Soft Press Technology
Obducat's imprint tools employ compressed gas for equal distribution of high pressure across the entire sample surface rather than rigid metal constructions never achieving the nanometre precision required for wafer scale reproduction of nanometre structures. The Soft Press technology allow the achievement of a homogeneous, sub-20 nm residual layer with a variation better than ± 5 nm. Moreover, Obducat's Soft Press technology is scalable up to any imprint area size opening the pathway for nanostructuring of large area devices i.e. flat-panel displays or high density interconnects on PCB boards.
The First Step
The first imprint step is a replication of a master stamp into an Intermediate Polymer Stamp called IPS. The IPS material is supplied as polymer liner on rolls and fed through the entire HVM-tool. Once an IPS has been manufactured at imprint head 1 it is transported to the second imprint head where the IPS pattern is printed once onto the final target substrate before it is discarded. Employing IPS stamps instead of hard stamps solves hurdles (i)-(iv) above and fulfils the requirements (i)-(v) since the soft material will not damage the master stamp or the substrate. It adapts to uneven surfaces such as epitaxially overgrown substrates or samples contaminated with particles. The IPS-process has a self-cleaning effect to the master stamp: loose particles are picked up with each IPS leaving clean master surfaces behind for the next IPS to be produced. This ensures an extended lifetime for master stamps, maintains high imprint quality, and reduces the cost of ownership. The STU-process is executed by printing the IPS once into a pre-heated, pre-polymer layer spincoated on the target substrate. The use of spincoating rather than complicated dispensing technologies in conjunction with Soft Press technology guarantees a homogeneous residual layer thickness < 20 ± 5 nm on wafer scale.

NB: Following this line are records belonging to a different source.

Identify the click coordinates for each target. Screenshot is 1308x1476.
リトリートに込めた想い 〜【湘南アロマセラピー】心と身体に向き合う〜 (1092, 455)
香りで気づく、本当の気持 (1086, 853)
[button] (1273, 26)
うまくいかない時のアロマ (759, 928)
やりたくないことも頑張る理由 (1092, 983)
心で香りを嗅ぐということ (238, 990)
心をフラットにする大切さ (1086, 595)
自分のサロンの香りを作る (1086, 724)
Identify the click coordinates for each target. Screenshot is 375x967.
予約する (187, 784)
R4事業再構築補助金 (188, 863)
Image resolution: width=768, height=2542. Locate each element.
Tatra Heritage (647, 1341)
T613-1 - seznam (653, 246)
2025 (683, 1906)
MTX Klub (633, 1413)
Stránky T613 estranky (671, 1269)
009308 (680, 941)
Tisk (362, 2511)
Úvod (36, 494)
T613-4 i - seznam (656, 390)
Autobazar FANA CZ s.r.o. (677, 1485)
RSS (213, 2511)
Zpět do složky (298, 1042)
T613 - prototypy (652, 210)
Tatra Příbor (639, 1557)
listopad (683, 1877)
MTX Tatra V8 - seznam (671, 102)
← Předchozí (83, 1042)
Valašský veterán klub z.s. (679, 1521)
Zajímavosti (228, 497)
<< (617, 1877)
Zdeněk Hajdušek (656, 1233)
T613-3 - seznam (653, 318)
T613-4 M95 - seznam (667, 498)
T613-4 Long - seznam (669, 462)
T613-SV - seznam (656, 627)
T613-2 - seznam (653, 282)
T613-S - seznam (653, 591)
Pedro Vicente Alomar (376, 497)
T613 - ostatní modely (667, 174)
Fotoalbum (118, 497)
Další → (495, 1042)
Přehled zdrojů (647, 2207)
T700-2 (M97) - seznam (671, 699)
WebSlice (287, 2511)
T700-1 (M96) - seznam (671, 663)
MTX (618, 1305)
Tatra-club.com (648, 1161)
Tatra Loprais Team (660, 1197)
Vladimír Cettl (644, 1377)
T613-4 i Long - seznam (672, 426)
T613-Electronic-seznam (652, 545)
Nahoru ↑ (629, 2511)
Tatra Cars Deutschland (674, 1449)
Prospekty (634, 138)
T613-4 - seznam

The IPS/STU process enables high fidelity pattern transfer without the necessity of planarisation layers or pattern transfer layers. Simple oxygen plasma ashing of the residual layer prior to subsequent downstream processing opens the polymer mask pattern. For all applications the resist itself or an additional hard mask are more than sufficient to enable the pattern transfer. Figure 4 shows a SEM micrograph of an IPS obtained from a nickel master stamp (top) and its STU-imprint result. The pattern is a typical DTRhard disk drive pattern that will enter the market in the near future. It was generated with an Obducat EBR 50kV TFE Electron Beam Recorder.
As already mentioned the flexible IPS can also be used to print on uneven surfaces such as epitaxially grown compound semiconductors that are commonly used for manufacturing light emitting diodes. It adapts to the curvature and major growth defects like spikes on the substrate are no hindrance in the application of this technology.
Figure 5 shows an IPS obtained from a silicon master stamp (top) as well as its imprint on an uneven epitaxially overgrown compound semiconductor substrate. The pattern shows a 12-fold symmetry photonic quasi-crystal pattern as it can be used for light extraction enhancement in coloured high-brightness LEDs. The structures are printed with a residual layer thickness of 15 +/- 5 nm on wafer-scale. Mesophotonics, UK, supplied the pattern.